On March 7, Orange County lifted its mask mandate, making face coverings no longer required in public indoor spaces.
The effect was immediately obvious on UNC's campus. Spaces like the Student Union, libraries and classrooms were filled with maskless students and faculty.
It was the most apparent sign to date that things were returning to “normal.” It seemed like the COVID-19 pandemic, which started almost exactly two years prior, was finally starting to become a distant memory. With daily viral infection, hospitalization and death rates declining in the past month, this sentiment seemed to be well supported.
However, there are still concerns about whether it was too early to lift these pandemic measures, especially since many parts of the world continue to see a rise in COVID-19 cases again, due in large part to the omicron BA.2 subvariant.
With cases rising in the United Kingdom and Germany, countries whose COVID-19 waves the United States' own waves have mimicked in the past, there is growing concern about whether we've truly left the pandemic behind — or if we've let our guard down too early.
For people who have an increased risk of infection or hospitalization, such as those who are immunocompromised or have other preexisting health conditions, the signs seem troubling, especially since most maskless individuals seemingly don’t care anymore.
On the other hand, many people are tired of the pandemic disrupting their everyday lives. After nearly two years being stuck in an endless cycle of outbreaks, many want a return to normalcy.
So, what should we do?
Should we reinstate restrictions to reduce the chances of another wave, but lose a lot of the daily aspects of life that we are enjoying again? Or should we try to keep course and hope that any future outbreak won’t be as harmful as prior outbreaks?

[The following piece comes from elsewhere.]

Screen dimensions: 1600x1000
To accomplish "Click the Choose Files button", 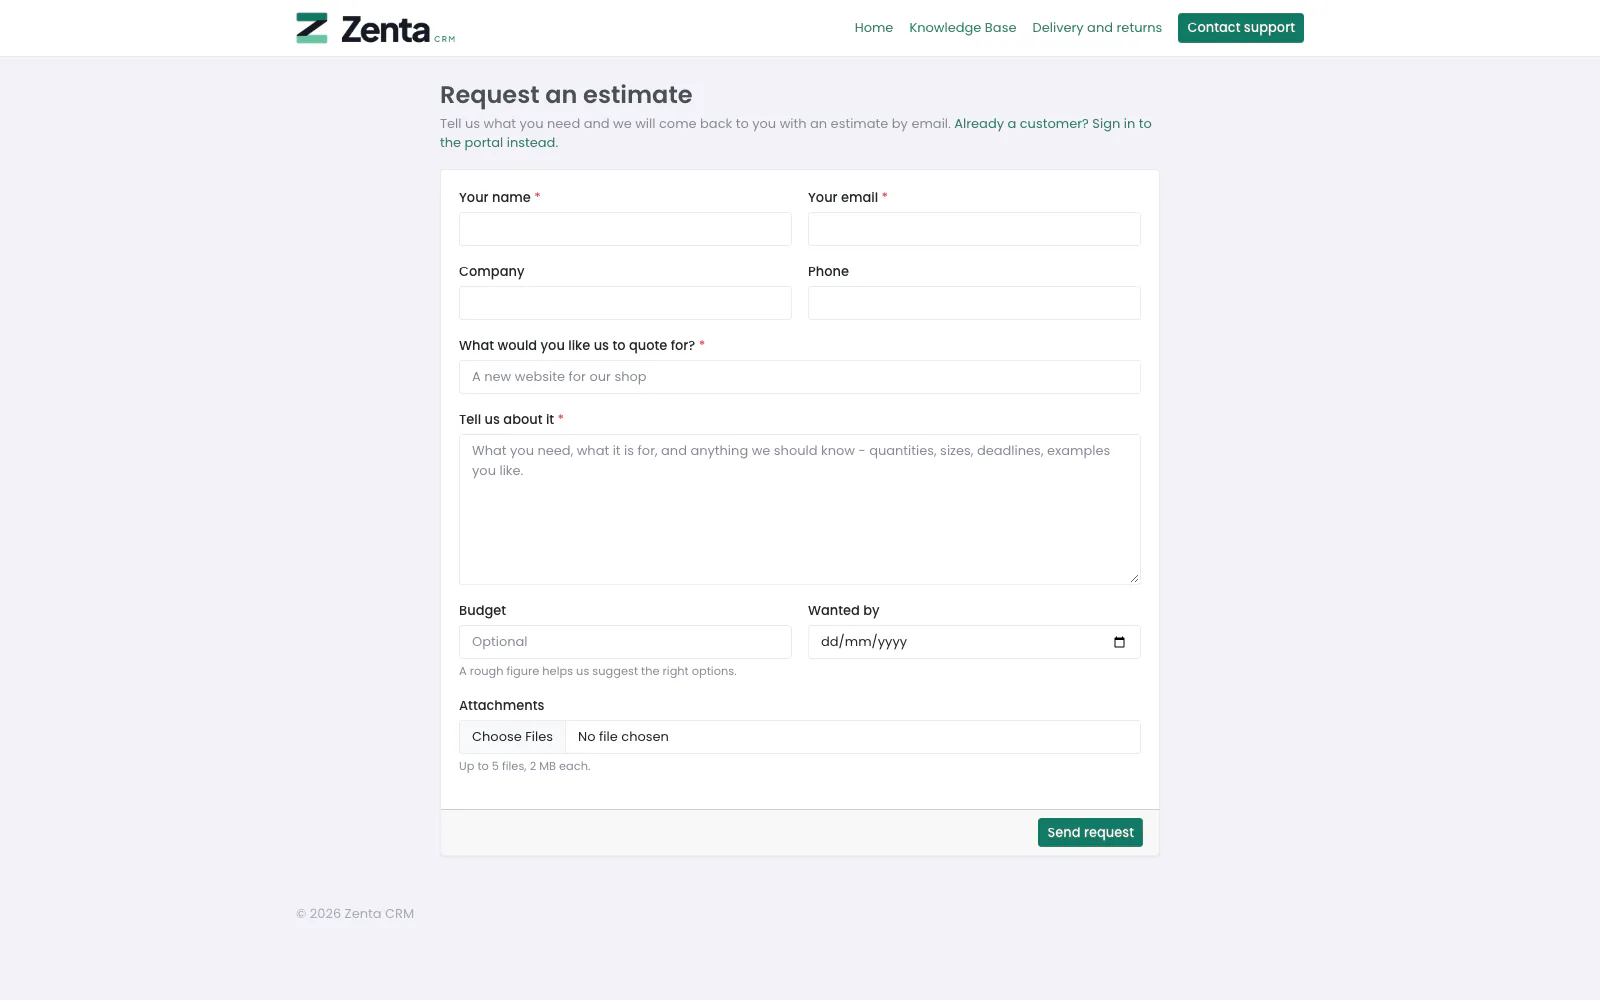I will [512, 737].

Polls increasingly suggest that the latter is more likely. Only 33 percent of surveyed Americans believe that returning to pre-COVID-19 life is a large/moderate risk, down from 56 percent in February, according to an Axios-Ipsos coronavirus survey.
Therefore, from the perspective of elected officials, continuing to support mask mandates or other restrictions comes at a massive political risk — particularly during an election cycle where the mere mention of face coverings could alienate voters.

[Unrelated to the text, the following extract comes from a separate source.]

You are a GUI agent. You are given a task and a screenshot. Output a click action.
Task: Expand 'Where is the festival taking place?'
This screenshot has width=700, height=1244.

With roughly 81 percent of Americans having at least one dose of a vaccine, we are no longer as vulnerable to the virus as we once were.

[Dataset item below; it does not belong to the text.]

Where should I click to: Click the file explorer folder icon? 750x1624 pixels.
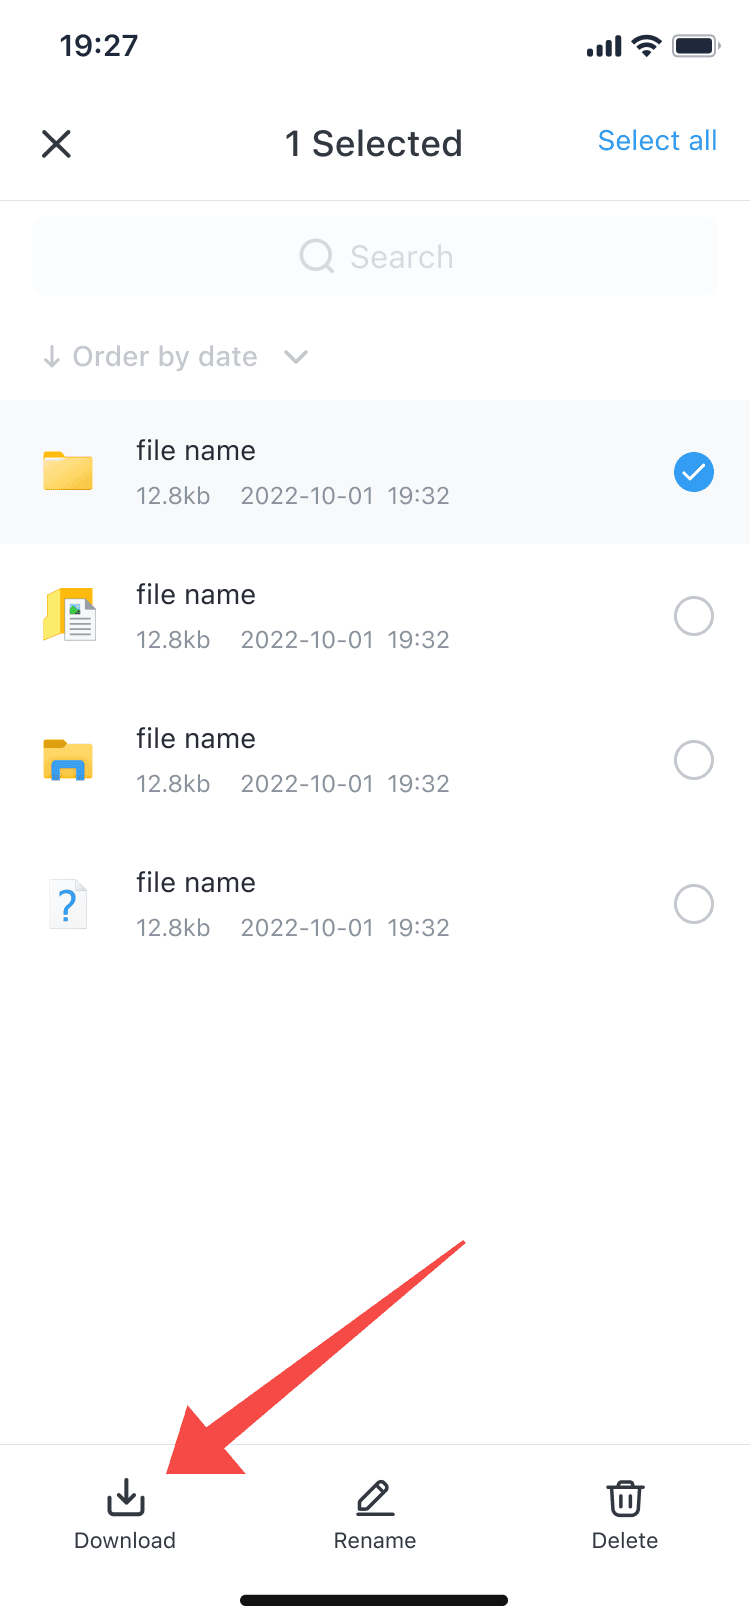pos(68,760)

For UNC, the rate is even higher. Around 94 percent of students and 90 percent of employees report being vaccinated.
Therefore, despite the potential risks involved, we shouldn’t reinstate old restrictions, either at UNC or across the country. Although COVID-19 isn’t completely over and we should continue to take it seriously, we also shouldn't live our lives absolutely around it.
Are we supposed to wait years, or even decades, for COVID-19 to finally become eradicated? How many average American business owners, workers and families are truly willing to put their lives on hold for years longer?
Just walking around campus and Franklin Street, you’ll probably have seen a significant decrease in face coverings ever since the mask mandate was lifted earlier this month. This suggests that many students are no longer concerned about COVID-19, especially those who have been vaccinated or don’t have any friends or family who might be at greater risk.
Therefore, it’s difficult to see how any potential return to COVID-19 measures would be met by anything but disapproval and frustration from most students.
Unless Orange County were to reimpose restrictions, the days of face coverings and social distancing will become a distant memory and life will continue to strive towards normalcy, if it hasn’t already.
In March 2020, it felt like everything we knew had changed. Two years later, it feels like nothing has changed.